◆ Document excerpt
'''

The following provides general information about appellate matters.  There is no specific information available in this Self-Help Center to aid you with the entire legal process. Because of the complexity of appellate cases and the importance of the outcome, it is advisable that you proceed through an attorney.


Generally, an appellate case is filed because the party appealing is not satisfied with the outcome of a case to which they were a party.


If you are the one appealing the case, you are called the appellant, and the other party is the appellee. The appellant is responsible for paying a filing fee as well as the cost of serving the appellee(s).


Types of Appellate Cases

The most common types of cases are criminal and civil but almost any case can be appealed.


Where to File Appellate Cases

If you had a case in the district court and want to appeal the case, it must be filed with the circuit court in the county where the district court case was decided. There is one exception: if your case was heard before a magistrate, you may appeal the magistrate's decision in the district court where the magistrate serves by filing a written claim of appeal within 7 days of the entry of the magistrate's decision. Appellate rules applicable to circuit court are Michigan Court Rules 7.101 through 7.123.


If you had a case in the circuit court and want to appeal the case, it would typically be a matter for the Court of Appeals. Appellate rules applicable to the Court of Appeals are Michigan Court Rules 7.201 through 7.219​. The Court of Appeals publishes a "Pro Per Manual" to aid nonattorneys in pursuing an appeal in that court. That manual and other helpful information is available on the Court of Appeals website. A hard copy of the manual may be picked up at any of the Court's four district offices.


If you had a case in the probate court and want to appeal, it must be filed with the Court of Appeals. See Michigan Court Rule 5.801 for information regarding appeals from probate court.

'''

[Data items]
'''

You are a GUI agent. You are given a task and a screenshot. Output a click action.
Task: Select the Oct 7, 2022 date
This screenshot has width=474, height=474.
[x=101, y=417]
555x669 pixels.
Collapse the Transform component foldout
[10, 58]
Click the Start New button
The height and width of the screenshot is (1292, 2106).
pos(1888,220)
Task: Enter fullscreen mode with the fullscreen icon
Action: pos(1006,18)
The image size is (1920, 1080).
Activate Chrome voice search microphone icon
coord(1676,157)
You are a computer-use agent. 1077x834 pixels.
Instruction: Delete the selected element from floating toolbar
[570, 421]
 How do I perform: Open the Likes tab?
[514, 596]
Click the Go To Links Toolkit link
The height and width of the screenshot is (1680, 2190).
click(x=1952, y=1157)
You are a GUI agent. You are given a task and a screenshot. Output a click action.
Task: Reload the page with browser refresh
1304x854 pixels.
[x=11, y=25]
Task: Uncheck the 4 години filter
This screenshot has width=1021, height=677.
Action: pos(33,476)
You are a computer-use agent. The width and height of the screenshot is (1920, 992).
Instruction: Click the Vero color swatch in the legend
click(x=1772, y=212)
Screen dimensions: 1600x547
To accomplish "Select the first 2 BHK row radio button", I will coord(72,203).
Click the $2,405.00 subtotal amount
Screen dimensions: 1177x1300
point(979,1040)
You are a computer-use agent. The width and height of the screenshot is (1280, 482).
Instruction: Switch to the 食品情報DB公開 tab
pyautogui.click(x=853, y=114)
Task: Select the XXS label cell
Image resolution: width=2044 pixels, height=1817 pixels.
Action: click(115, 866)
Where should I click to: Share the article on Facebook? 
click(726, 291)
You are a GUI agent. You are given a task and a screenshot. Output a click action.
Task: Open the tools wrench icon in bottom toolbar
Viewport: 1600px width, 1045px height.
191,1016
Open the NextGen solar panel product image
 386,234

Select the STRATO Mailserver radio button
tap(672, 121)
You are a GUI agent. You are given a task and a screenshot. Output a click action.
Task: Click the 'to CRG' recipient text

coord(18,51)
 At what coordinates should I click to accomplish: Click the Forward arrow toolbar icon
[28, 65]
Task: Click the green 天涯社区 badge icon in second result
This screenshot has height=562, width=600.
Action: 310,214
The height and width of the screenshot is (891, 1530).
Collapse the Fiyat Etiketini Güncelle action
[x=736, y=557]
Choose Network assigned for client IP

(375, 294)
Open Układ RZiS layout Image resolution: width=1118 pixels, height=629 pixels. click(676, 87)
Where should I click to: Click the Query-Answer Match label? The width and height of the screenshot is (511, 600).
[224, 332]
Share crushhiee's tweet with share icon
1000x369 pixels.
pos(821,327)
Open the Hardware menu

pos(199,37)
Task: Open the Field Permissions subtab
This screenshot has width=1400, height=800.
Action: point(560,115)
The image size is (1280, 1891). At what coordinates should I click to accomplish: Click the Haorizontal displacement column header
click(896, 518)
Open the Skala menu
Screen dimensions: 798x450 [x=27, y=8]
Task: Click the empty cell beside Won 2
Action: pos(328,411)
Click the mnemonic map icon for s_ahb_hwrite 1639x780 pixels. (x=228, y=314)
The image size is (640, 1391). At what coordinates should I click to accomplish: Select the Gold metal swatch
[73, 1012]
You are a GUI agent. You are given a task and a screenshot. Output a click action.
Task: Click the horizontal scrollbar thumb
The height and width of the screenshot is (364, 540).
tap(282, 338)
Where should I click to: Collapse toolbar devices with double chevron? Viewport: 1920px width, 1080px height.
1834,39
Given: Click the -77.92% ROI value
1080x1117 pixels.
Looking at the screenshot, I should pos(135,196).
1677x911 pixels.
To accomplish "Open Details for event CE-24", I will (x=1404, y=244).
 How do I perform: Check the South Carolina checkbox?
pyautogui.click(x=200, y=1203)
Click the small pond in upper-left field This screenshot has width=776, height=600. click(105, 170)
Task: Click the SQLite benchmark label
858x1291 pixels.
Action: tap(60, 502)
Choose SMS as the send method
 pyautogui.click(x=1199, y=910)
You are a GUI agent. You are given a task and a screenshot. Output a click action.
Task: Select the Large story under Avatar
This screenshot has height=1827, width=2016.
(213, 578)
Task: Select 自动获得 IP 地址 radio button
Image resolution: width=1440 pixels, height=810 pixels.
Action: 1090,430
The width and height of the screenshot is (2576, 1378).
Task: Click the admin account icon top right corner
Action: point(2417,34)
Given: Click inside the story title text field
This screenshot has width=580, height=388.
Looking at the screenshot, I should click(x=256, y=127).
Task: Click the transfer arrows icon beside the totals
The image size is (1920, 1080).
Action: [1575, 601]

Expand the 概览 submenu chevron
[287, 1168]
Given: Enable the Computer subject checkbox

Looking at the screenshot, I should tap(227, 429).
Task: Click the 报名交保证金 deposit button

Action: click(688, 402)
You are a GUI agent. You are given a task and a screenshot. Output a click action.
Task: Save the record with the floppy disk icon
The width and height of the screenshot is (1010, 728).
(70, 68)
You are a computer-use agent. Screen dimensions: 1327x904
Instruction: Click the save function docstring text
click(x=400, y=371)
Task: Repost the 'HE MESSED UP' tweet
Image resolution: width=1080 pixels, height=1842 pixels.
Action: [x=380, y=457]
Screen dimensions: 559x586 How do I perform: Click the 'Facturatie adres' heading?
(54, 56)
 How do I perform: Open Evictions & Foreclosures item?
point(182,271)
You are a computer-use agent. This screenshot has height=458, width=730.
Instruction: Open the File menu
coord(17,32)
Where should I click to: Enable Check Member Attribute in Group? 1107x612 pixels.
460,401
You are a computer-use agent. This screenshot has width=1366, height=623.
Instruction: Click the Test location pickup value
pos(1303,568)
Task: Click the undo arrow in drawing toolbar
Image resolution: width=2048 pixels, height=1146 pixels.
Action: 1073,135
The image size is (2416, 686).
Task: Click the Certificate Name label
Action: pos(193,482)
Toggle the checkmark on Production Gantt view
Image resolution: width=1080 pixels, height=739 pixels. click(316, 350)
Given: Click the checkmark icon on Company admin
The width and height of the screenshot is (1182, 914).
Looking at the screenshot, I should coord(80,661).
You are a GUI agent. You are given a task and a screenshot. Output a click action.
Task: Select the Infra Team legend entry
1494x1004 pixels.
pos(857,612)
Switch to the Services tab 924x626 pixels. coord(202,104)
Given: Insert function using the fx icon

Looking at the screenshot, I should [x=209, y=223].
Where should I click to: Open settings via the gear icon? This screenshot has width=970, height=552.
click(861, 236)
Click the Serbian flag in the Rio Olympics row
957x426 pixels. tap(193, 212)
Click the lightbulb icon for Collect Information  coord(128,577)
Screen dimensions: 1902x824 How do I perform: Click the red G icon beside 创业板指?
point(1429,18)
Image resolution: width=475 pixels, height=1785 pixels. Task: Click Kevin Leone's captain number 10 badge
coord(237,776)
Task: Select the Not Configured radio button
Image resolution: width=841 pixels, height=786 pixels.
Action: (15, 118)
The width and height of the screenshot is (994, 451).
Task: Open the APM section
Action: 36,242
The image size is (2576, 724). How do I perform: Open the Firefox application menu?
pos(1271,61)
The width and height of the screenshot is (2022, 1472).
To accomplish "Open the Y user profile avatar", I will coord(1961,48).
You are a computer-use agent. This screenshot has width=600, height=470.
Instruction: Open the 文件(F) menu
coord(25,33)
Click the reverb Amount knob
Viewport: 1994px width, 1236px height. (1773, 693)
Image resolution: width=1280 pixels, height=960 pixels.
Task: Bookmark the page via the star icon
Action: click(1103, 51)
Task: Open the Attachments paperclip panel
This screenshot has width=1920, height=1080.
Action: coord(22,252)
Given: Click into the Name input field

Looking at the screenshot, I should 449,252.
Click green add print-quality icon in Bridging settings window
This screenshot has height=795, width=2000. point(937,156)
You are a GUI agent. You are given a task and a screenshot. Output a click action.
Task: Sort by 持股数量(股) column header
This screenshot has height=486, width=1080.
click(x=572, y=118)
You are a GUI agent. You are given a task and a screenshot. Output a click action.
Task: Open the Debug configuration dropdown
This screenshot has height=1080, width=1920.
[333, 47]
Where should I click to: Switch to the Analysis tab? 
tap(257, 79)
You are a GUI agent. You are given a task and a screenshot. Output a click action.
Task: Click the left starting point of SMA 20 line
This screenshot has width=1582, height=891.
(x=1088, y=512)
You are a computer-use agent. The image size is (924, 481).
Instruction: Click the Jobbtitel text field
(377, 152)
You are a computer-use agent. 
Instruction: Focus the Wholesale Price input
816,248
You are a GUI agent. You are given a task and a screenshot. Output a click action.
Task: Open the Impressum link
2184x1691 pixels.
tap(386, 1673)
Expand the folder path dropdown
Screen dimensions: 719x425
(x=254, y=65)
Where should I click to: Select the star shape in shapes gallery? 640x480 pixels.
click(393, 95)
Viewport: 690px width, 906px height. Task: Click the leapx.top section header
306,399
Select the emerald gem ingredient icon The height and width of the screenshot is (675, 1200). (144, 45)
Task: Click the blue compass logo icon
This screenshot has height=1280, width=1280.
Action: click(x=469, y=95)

'''

◆ Job A
According to the appellate matters text, how soon must a written claim of appeal be filed to appeal a magistrate's decision?
◆ Job B
Resume the appellate matters text after its final sentence.

◆ Written reply A
Within 7 days of the entry of the magistrate's decision.

◆ Written reply B
Processing Appellate Cases Generally

The processing of appellate cases is complex and the assistance of an attorney is recommended. In general, to initiate an appeal, a claim of appeal or application for leave to appeal must be filed with the appropriate appellate court. Care must be taken to comply with the applicable filing deadlines for initiating the appeal to avoid affecting your rights to appeal the lower court decision. The applicable time frames for filing an appeal are stated in Michigan Court Rules.  Checklists are available to help with this.


Once an appeal is initiated, the appellant will typically have additional obligations, such as making arrangements to have the transcript filed and filing an appellate brief. The brief informs the appellate court of the issues to be resolved in the appeal. The appellee may file a brief in response, but generally such a brief is not required. When the briefs have been filed, a hearing may be held to allow the parties to present their case to the court. The appeal is concluded when the court issues an order or opinion resolving the matter.


The appellant's obligations must be performed within the time frames provided in the applicable court rules. Depending on the type of case and appellate court, there will be different time frames and different requirements. Failure to comply with the time frames and requirements of the court rules may result in penalties including the dismissal of the appeal.